NEW YORK, Oct. 3 (UPI) -- A court-appointed trustee has sued four relatives of Bernard Madoff, seeking $199 million the suit said they received as a result of his Ponzi scheme.
All four had held senior positions in Madoff's firm.
The suit, filed Friday in U.S. Bankruptcy Court in New York by Irving H. Picard, names Madoff's brother, Peter Madoff, who was chief compliance officer in the firm; his two sons, Andrew and Mark, who served as co-directors of trading; and his niece, Shana Madoff, who worked as compliance director.
The suit does not accuse the family members of participating in Madoff's Ponzi scheme.

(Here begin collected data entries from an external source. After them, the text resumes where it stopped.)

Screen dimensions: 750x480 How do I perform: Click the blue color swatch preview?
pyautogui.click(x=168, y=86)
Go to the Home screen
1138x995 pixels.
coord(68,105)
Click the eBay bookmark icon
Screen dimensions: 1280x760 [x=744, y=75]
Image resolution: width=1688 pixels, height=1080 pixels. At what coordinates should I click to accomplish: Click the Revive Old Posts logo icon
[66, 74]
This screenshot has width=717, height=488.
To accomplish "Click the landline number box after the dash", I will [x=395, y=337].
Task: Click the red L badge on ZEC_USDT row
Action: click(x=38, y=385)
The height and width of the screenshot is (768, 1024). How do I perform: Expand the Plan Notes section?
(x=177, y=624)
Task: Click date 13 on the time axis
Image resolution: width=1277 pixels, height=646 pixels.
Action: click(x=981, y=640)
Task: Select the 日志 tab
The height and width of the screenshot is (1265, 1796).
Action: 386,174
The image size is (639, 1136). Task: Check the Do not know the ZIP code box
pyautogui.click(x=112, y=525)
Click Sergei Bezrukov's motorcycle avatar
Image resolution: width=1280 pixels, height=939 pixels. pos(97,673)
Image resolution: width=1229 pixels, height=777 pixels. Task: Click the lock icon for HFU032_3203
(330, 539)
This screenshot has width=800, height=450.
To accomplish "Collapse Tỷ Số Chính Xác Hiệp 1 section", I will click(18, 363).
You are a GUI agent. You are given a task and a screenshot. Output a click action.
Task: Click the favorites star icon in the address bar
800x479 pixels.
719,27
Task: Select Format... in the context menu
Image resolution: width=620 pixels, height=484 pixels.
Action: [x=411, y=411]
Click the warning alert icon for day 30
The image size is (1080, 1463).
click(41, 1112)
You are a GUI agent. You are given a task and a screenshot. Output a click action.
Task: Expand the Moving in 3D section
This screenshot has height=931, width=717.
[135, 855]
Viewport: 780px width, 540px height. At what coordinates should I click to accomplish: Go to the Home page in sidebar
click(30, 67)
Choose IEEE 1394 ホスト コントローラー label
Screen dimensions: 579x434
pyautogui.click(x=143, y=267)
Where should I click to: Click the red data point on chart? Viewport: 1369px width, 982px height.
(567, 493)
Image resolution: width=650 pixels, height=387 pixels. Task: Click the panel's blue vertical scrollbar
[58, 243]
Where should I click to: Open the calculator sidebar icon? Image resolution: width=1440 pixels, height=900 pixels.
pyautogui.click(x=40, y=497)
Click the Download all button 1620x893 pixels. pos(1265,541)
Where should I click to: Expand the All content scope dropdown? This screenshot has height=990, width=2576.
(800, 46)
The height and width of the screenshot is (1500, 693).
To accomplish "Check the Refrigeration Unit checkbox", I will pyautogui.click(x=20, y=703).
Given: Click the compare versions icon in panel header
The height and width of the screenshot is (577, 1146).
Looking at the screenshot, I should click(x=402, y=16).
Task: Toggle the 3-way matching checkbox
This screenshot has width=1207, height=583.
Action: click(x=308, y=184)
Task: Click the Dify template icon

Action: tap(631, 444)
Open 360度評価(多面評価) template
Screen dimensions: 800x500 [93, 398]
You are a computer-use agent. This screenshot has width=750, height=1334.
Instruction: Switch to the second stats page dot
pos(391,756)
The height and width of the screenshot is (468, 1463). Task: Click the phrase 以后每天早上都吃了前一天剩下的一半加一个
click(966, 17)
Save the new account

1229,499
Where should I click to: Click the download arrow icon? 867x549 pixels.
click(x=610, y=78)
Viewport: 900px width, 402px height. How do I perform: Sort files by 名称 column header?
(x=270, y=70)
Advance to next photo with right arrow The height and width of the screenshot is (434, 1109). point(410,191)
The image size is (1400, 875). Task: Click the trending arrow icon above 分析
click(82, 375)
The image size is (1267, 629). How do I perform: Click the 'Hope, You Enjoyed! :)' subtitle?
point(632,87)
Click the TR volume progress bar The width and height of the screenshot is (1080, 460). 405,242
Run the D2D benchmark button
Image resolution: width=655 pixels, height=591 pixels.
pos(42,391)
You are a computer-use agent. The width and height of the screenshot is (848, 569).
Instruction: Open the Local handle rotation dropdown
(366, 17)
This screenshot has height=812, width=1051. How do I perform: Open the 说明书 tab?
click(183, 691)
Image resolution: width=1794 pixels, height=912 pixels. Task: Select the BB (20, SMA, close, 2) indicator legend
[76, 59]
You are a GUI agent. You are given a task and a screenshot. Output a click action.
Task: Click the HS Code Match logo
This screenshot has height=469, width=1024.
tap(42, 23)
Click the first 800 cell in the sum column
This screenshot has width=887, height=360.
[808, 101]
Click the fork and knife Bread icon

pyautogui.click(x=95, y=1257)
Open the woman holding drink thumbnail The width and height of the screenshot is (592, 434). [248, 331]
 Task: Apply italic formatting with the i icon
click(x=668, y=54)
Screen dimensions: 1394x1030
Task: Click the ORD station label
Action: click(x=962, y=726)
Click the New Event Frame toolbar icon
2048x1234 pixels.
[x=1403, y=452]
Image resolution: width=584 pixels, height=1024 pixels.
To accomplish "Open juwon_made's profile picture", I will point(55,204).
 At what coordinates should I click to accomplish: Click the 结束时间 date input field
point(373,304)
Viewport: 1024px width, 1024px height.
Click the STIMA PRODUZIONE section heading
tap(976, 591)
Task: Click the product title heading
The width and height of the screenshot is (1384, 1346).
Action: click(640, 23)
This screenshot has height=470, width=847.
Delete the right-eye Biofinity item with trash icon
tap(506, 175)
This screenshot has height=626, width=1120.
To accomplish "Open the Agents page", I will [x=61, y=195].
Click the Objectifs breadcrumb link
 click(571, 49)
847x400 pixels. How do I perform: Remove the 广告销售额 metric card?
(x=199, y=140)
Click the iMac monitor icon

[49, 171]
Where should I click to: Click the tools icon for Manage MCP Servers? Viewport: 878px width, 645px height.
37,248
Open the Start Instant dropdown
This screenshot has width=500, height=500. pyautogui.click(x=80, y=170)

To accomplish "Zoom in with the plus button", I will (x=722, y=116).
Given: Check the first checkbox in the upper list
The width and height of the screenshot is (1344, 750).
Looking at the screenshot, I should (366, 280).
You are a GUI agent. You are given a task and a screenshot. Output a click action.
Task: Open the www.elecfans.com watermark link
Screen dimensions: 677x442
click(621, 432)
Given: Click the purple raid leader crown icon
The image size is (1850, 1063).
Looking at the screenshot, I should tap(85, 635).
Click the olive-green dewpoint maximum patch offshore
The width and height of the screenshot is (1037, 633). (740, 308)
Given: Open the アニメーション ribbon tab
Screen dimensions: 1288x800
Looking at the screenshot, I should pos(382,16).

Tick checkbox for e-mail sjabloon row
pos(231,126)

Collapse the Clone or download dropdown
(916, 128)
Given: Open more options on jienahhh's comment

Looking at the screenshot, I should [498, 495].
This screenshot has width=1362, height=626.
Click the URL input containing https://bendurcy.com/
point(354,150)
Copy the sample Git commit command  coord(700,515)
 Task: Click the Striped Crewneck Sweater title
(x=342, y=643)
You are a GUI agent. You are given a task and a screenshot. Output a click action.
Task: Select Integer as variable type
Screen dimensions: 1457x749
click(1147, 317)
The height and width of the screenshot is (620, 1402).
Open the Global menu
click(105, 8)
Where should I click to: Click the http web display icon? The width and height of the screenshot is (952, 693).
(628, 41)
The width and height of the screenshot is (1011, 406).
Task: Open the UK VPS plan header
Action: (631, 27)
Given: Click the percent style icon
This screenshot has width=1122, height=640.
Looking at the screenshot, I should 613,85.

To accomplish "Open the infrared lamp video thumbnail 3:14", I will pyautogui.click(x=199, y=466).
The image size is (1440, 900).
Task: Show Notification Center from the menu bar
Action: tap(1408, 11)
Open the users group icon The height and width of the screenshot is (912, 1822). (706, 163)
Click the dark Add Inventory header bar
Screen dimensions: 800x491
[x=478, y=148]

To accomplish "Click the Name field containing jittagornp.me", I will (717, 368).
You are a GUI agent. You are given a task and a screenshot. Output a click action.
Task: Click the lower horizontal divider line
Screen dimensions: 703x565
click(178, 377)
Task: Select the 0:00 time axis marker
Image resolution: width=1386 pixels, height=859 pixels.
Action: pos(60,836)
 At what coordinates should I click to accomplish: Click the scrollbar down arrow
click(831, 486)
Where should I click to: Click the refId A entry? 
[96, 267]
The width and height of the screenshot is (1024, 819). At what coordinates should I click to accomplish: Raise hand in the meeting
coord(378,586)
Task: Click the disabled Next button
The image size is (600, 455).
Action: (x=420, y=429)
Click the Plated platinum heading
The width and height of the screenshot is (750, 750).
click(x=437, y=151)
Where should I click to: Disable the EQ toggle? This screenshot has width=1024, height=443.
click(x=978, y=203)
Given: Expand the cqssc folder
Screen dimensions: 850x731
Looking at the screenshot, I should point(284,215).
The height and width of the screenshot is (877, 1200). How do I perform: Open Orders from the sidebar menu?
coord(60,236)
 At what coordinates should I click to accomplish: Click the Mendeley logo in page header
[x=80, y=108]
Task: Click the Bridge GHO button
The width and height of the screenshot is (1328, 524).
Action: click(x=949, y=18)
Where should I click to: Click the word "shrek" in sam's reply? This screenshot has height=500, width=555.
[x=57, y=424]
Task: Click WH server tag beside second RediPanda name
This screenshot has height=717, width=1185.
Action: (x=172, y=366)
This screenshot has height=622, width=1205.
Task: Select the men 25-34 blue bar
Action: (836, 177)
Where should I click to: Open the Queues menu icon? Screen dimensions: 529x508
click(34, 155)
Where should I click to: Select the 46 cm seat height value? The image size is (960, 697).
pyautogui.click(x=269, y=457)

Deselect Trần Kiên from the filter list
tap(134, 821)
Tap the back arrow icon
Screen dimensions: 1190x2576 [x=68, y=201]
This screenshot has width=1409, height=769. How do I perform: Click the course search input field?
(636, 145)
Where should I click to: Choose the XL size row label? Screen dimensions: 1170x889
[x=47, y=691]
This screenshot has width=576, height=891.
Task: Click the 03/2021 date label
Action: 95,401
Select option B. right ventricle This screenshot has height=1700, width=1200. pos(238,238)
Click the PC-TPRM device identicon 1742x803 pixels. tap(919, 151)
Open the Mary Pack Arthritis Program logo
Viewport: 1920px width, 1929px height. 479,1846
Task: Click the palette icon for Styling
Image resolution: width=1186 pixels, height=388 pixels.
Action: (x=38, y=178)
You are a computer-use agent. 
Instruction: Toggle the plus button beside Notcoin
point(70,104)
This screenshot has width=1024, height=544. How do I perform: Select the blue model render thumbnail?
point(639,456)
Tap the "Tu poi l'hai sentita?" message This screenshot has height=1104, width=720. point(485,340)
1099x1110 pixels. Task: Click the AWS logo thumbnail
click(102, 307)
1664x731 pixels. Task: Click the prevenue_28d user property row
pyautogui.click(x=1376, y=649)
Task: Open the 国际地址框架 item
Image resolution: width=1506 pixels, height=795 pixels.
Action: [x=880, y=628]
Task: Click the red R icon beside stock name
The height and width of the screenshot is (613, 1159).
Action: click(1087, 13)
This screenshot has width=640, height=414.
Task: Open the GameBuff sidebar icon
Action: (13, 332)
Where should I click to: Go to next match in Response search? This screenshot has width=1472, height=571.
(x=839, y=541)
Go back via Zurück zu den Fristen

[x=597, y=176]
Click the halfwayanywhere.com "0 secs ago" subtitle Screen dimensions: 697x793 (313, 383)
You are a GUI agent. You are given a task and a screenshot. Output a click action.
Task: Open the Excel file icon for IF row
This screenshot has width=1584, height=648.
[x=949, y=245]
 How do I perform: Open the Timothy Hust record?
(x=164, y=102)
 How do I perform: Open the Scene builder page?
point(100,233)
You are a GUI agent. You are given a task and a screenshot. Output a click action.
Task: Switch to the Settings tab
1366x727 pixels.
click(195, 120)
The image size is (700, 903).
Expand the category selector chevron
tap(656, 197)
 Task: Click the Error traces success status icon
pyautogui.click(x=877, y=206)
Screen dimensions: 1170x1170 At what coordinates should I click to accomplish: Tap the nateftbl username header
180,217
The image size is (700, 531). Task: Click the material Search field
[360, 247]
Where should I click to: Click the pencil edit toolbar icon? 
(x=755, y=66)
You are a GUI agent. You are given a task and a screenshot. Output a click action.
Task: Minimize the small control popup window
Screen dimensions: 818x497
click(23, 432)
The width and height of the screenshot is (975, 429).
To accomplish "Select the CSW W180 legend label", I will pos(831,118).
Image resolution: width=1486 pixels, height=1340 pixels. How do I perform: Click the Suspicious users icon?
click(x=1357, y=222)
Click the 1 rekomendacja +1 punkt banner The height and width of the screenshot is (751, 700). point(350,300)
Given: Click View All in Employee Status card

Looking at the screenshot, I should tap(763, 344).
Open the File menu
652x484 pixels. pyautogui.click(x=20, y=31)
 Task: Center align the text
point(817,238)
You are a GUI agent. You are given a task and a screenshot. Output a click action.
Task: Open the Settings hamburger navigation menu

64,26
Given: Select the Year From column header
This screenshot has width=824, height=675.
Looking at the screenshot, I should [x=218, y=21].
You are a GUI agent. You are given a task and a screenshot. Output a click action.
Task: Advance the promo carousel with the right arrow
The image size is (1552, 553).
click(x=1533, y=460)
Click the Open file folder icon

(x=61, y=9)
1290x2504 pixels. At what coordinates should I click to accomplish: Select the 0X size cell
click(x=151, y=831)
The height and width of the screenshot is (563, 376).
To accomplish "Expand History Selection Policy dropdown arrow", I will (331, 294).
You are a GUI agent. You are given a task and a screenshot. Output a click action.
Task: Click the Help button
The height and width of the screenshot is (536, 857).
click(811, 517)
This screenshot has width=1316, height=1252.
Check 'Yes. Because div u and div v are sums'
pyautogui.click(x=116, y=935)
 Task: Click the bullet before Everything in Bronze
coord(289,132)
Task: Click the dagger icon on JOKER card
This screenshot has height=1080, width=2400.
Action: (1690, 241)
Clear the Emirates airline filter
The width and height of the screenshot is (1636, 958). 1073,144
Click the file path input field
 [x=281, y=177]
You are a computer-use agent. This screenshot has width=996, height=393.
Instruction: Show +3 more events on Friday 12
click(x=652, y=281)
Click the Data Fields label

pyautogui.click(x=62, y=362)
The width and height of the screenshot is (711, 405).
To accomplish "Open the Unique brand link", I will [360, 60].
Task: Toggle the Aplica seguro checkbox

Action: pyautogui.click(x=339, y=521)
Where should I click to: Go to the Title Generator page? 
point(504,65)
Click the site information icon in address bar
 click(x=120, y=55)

But the suit said they were "completely derelict" in their duties and "as a result, they either failed to detect or failed to stop the fraud, thereby enabling and facilitating the Ponzi scheme."
Madoff's firm, the suit said, was operated "as if it were the family piggy bank," with the family members taking out huge sums of investors' money and using it for homes, cars, boats, vacations, personal business ventures and other expenditures.
Peter Madoff, the suit said, improperly received more than $60 million; Mark Madoff, more than $66 million; Andrew Madoff, nearly $67 million; and Shana Madoff, more than $10.6 million.
"Simply put, if the family members had been doing their jobs -- honestly and faithfully -- the Madoff Ponzi scheme might never have succeeded, or continued for so long," Picard, the court-appointed trustee seeking to recover assets for the victims, said in a detailed statement Friday.
Madoff, the architect of the largest Ponzi scheme in U.S. history, pleaded guilty to 11 counts of fraud in March. He is serving a 150-year prison sentence.